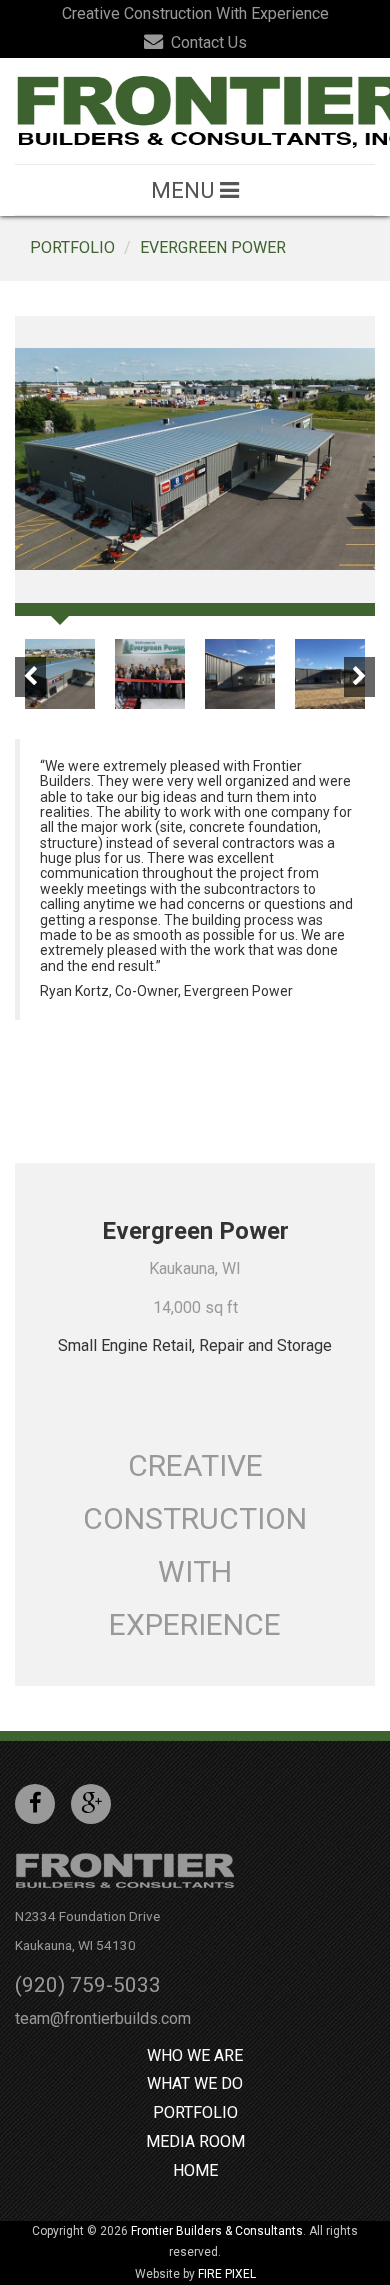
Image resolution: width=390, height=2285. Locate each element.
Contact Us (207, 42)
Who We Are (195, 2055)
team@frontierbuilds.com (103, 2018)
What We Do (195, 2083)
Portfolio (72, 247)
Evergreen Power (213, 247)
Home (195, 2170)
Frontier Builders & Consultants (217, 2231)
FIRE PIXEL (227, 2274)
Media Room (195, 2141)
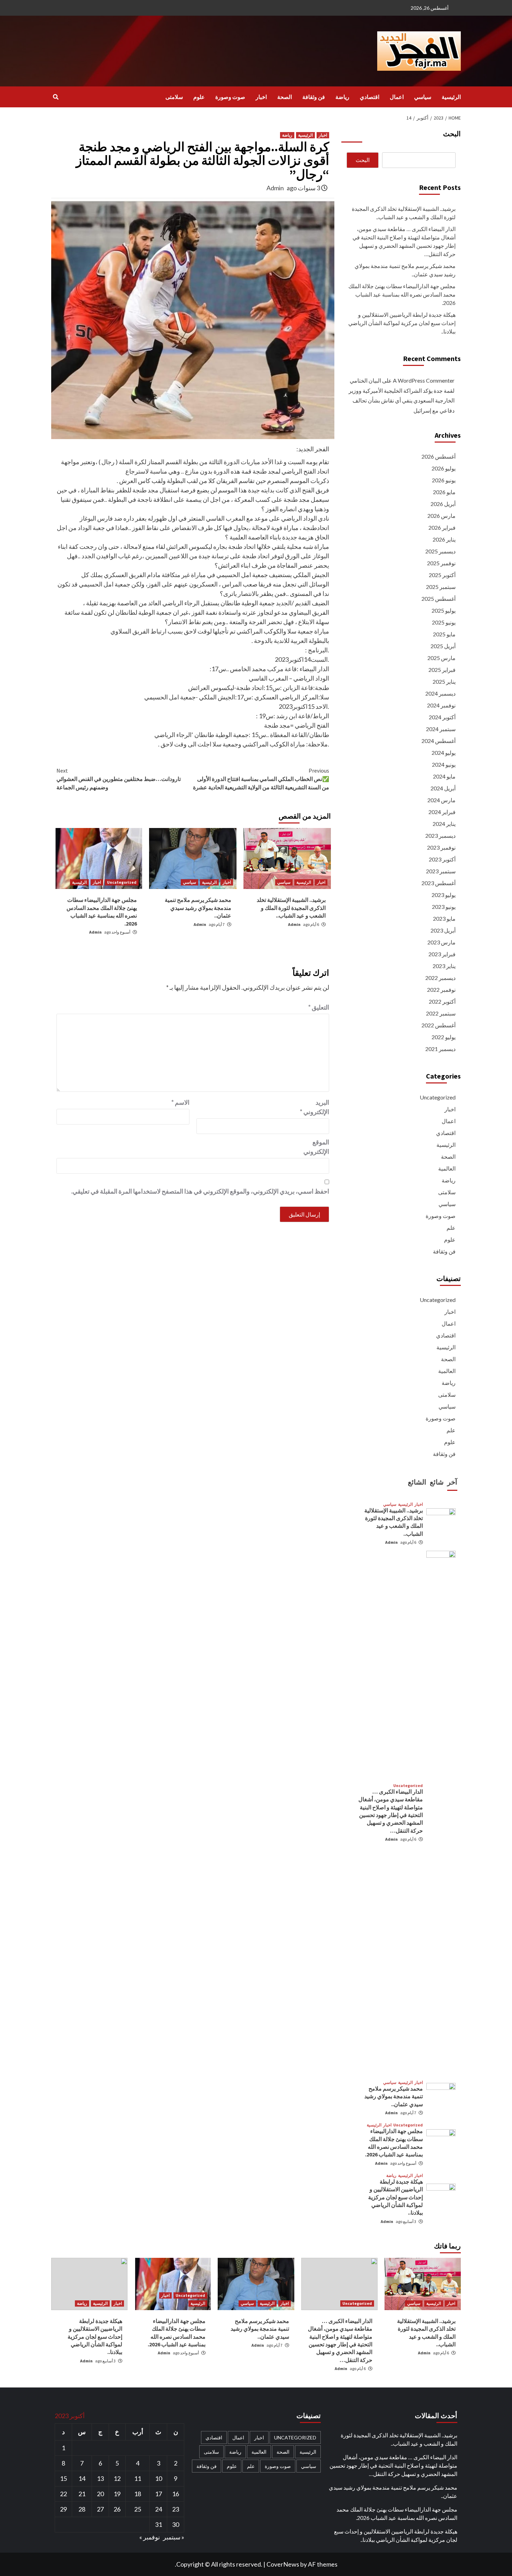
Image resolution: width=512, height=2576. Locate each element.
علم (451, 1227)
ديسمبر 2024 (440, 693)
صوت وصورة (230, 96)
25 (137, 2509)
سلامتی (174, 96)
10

▶ [Directions]: Line for line, retype the material exactly, omitting any pictures.

▶ [Solution to this task]:
Image resolution: width=390, height=2285. Locate each element.
Contact Us (207, 42)
Who We Are (195, 2055)
team@frontierbuilds.com (103, 2018)
What We Do (195, 2083)
Portfolio (72, 247)
Evergreen Power (213, 247)
Home (195, 2170)
Frontier Builders & Consultants (217, 2231)
FIRE PIXEL (227, 2274)
Media Room (195, 2141)
Image resolution: width=512, height=2576. Locate each element.
علم (451, 1227)
ديسمبر 2024 (440, 693)
صوت وصورة (230, 96)
25 (137, 2509)
سلامتی (174, 96)
10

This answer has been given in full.